Spot cost spikes, error surges, and accuracy degradation against rolling baselines.

Anomaly detection runs hourly across every approved agent in your project, comparing recent metrics against a rolling 7-day baseline. When something deviates far enough, Muster files an anomaly event — and a separate alerter notifies the people on the project's contact list.

What it watches

TypeWhat it detectsDefault thresholds
COST_SPIKERecent 3-day average cost vs. days 8-30 baselineMedium ≥ 1.5×, High ≥ 2.5×
ERROR_SURGEError rate above baseline + 2σ and > 5% absolute2 standard deviations
ACCURACY_DEGRADATIONPass rate on scoring rules drops over 7 daysMedium ≥ 15%, High ≥ 25%

Thresholds are tunable per project — see Auto-Instrumentation for how Muster's own analyzer can suggest tighter or looser values based on your traffic.

How a detection becomes an alert

hourly anomalyDetection worker
  └── compares recent vs. baseline metrics
        └── on threshold breach: insert MusterAnomalyEvent
              ↓ (cron, every 30 min)
        anomalyAlerter worker
          └── reads new MusterAnomalyEvent rows
                └── emails every active MusterAlertContact for the project
                      (Slack delivery is the same pattern, separately wired)

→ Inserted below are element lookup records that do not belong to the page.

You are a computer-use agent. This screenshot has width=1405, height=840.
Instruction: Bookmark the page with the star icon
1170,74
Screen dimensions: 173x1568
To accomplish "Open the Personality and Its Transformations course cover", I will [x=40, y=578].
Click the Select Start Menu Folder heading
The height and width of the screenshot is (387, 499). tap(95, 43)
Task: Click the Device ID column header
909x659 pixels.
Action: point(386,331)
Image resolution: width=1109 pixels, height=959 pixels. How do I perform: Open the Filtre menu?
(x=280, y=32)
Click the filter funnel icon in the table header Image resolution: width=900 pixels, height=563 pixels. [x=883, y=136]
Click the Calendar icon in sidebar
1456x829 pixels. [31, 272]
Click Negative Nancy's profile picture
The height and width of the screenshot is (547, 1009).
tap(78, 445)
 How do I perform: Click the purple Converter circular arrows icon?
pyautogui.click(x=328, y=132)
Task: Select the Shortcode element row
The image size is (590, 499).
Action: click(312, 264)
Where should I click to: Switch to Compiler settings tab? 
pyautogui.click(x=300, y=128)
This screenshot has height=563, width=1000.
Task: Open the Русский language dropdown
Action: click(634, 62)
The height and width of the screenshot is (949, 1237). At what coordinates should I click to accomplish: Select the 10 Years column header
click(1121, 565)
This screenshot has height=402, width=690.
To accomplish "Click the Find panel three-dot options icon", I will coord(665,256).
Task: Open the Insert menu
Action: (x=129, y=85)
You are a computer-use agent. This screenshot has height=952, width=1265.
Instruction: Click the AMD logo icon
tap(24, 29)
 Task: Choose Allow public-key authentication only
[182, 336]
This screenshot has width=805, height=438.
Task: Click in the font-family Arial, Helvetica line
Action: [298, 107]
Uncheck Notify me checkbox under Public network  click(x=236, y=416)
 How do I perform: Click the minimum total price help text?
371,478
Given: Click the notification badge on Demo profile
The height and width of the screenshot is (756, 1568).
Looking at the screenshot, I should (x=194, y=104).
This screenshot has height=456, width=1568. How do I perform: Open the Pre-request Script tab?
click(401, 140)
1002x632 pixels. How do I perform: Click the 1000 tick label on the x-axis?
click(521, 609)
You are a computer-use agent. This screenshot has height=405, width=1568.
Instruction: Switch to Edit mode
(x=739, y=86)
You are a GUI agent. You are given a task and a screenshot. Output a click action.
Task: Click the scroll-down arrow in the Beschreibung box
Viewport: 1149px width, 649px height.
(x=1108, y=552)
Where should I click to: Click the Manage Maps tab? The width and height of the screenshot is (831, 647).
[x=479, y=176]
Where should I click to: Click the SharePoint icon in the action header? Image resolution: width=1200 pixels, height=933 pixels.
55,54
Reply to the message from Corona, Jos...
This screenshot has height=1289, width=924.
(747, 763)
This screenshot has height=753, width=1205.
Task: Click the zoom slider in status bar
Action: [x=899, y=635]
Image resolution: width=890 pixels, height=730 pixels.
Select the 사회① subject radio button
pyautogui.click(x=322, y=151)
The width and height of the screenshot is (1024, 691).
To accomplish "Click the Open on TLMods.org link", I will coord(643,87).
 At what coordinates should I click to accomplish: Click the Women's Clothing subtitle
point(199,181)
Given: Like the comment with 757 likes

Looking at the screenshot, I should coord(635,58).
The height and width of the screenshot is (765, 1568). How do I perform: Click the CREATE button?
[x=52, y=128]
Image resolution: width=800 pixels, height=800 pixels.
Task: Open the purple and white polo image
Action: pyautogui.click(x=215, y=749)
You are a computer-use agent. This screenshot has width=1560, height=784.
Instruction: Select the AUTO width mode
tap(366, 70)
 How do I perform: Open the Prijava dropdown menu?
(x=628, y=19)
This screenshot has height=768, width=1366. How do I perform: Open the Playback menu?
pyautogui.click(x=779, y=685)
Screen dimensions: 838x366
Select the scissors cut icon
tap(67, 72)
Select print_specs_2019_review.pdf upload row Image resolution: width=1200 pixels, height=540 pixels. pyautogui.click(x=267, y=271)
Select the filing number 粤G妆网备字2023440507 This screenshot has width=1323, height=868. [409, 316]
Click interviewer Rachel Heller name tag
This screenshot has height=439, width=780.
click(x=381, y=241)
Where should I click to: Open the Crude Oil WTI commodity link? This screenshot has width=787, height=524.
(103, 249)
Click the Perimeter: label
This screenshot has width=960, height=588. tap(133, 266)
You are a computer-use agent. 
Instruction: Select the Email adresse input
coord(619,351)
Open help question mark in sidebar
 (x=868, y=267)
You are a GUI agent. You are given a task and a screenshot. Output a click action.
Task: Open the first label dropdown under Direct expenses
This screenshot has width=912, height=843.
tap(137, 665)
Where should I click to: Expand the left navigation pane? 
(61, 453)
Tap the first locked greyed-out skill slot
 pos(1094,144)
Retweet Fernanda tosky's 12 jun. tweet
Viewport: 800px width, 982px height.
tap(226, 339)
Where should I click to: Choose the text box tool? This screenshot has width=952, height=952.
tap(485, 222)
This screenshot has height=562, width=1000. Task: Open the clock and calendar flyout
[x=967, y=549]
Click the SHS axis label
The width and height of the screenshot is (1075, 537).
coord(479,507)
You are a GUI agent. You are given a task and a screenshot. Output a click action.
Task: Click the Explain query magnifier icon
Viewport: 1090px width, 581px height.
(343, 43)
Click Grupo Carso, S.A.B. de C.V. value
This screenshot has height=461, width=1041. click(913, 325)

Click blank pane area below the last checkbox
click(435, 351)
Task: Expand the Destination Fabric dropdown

The split is deliberate: detection is a fast read-only sweep; alerting is the slow, side-effecting hop. Alerter failures won't cause the detector to retry and double-write events.

Configuring contacts

In Settings → Alerts:

  1. Add one or more MusterAlertContact rows with email and a name.
  2. Each row has an active flag — flip to disable without deleting.
  3. Anomalies for the project will email every active contact whenever the alerter sweeps.

Contacts are project-scoped. To page the same team across multiple projects, register them in each.

Working with anomalies in the UI

The anomalies page lists every event with severity, type, agent name, and a short description. The evidence JSON column carries the underlying numbers — for a cost spike, you'll see baseline vs. observed USD, the ratio, and the time window.

Each event has two terminal states:

  • Acknowledge — you've seen it and either fixed it or accepted the new normal. Stamps acknowledgedBy and acknowledgedAt.
  • Mute — silence repeats from the same agent + type for a period. Useful when you're already fixing something and don't need a stream of identical pages.

What's not yet documented

  • Slack integration for alerter delivery (separate config block).
  • Custom anomaly types beyond the three built-in ones.
  • Per-agent threshold overrides via MusterAlertContact filters.

These will land alongside the upcoming Alert Routing guide.